Extra Help: Medicare.gov says people approved for QMB, SLMB, or QI also get Extra Help with Part D prescription costs. In 2026, Medicare.gov says covered-drug copays under Extra Help are no more than $12.65. Medicare.gov does not list automatic Extra Help as a QDWI benefit, so people with QDWI should ask separately about Part D Extra Help.
Best programs and options for New Hampshire
Qualified Medicare Beneficiary (QMB)
- What it is: The strongest Medicare Savings Program. It pays the Part B premium and can also cover Medicare deductibles, coinsurance, and copayments for Medicare-covered services.
- Who can get it or use it: Medicare beneficiaries with the lowest countable income and resources.
- How it helps: It lowers monthly Medicare costs and gives powerful billing protection.
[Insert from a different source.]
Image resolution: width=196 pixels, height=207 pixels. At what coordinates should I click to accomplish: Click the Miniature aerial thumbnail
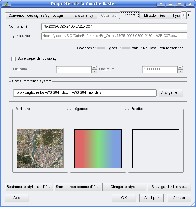tap(40, 148)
Medicare providers are not allowed to bill QMB enrollees for Medicare cost-sharing on Medicare-covered services.
- How to apply or use it: Apply through NH EASY, a DHHS District Office, or the paper application with the added MSP questions.
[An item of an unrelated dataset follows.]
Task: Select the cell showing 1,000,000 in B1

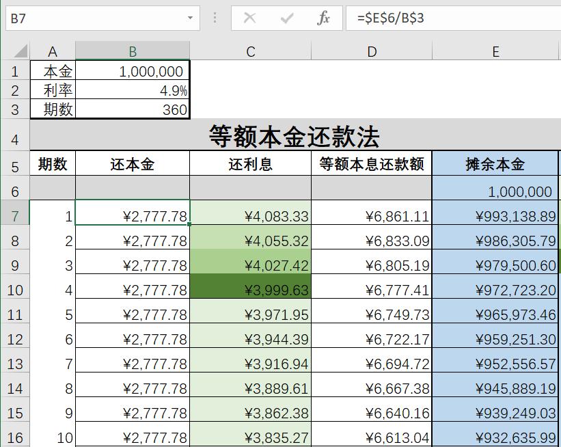Action: click(133, 70)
- What to gather or know first: Medicare card, Social Security award letter, recent bank statements, proof of residence, and any life-insurance policy with cash value.
Specified Low-Income Medicare Beneficiary (SLMB)
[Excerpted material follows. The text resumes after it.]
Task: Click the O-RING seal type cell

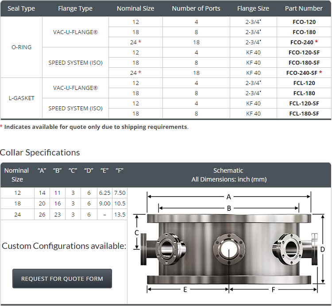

- What it is: A premium-help program for people above the QMB line.
- Who can get it or use it: People with Medicare Part A and Part B whose countable income is too high for QMB but still within the SLMB range.
- How it helps: In New Hampshire, provider rules say SLMB helps pay the Part B premium and late-enrollment premium penalties.
- How to apply or use it: Use the same DHHS process as QMB.
- What to gather or know first: Proof of both Part A and Part B, plus income and resource proof.
Qualifying Individual (QI), often called SLMB135 in New Hampshire
- What it is: The next premium-help layer above SLMB.
- Who can get it or use it: People who are over the SLMB line but still within the QI range and who do not qualify for another Medicaid benefit package.
- How it helps: It pays the Part B premium and usually triggers Extra Help for Part D.
- How to apply or use it: Apply every year. Medicare.gov says QI is first-come, first-served, with priority for people who had QI the year before.
- What to gather or know first: If New Hampshire uses the label SLMB135 on your notice, ask the worker to confirm whether that is your QI-level approval.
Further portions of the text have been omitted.